Task brief = Transcribe the entries exactly as given and skip whatever images they hold.

Provided information =
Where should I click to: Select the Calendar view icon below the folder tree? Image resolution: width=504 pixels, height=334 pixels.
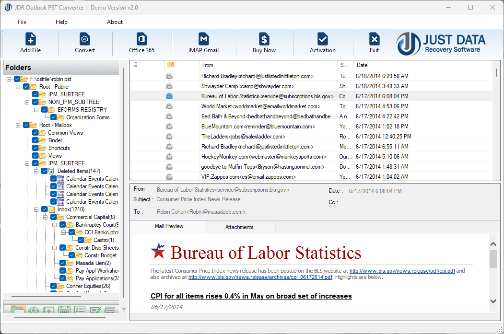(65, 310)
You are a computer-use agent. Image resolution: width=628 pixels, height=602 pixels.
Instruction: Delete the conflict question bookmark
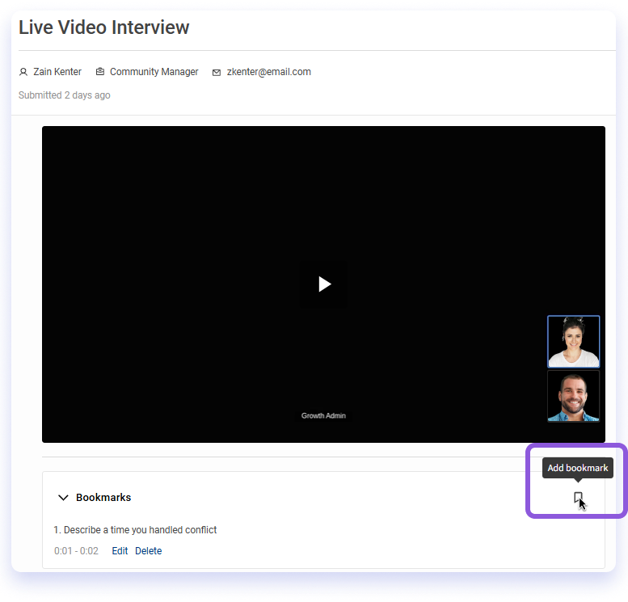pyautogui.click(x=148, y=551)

Expected answer =
Where should I click to: Select the Calendar view icon below the folder tree? Image resolution: width=504 pixels, height=334 pixels.
(65, 310)
You are a computer-use agent. Image resolution: width=628 pixels, height=602 pixels.
Instruction: Delete the conflict question bookmark
pyautogui.click(x=148, y=551)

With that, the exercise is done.